What can be said is that a craft speed between 0 and wind ground speed you actually gain energy, by the wind/ground speed difference. This is because the craft has a tail wind up to that speed, with a wheel coupled to the prop so the effective power doesn't fall off as the craft approaches wind ground speed. The effective tail wind even increases with speed up to ground wind speed, because the prop air speed is counter to the wind.

Once the craft exceeds wind ground speed, it begins expending that energy differential against a head wind. It doesn't expend it linearly because the increased speed also increases the prop exhaust speed. Presuming a simplistic conservation effect I presume this is why it exceeds twice wind speed. So I don't know what a maximum craft speed would look graphed against variations in ground wind speed, at various cross sectional wind resistance efficiencies. Even the efficiency of the prop varies with speed.

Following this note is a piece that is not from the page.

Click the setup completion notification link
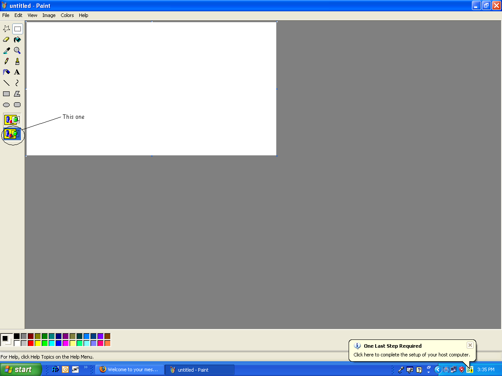The height and width of the screenshot is (376, 502). (x=411, y=354)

It's far from as simple as it looks from squaring wind velocities. To many feedback and variable efficiency variances. My best guess is that, if you changed gearing ratios to maximize for a given wind ground speed, the higher the wind speed the greater multiple of that speed you could exceed. Just a guess based on the prop continuing to increase wind output speeds even during the power use phase, i.e., at or above ground wind speed.

Also note that, without drag, any small force over enough time can accelerate any large object to any speed respecting Special Relativity.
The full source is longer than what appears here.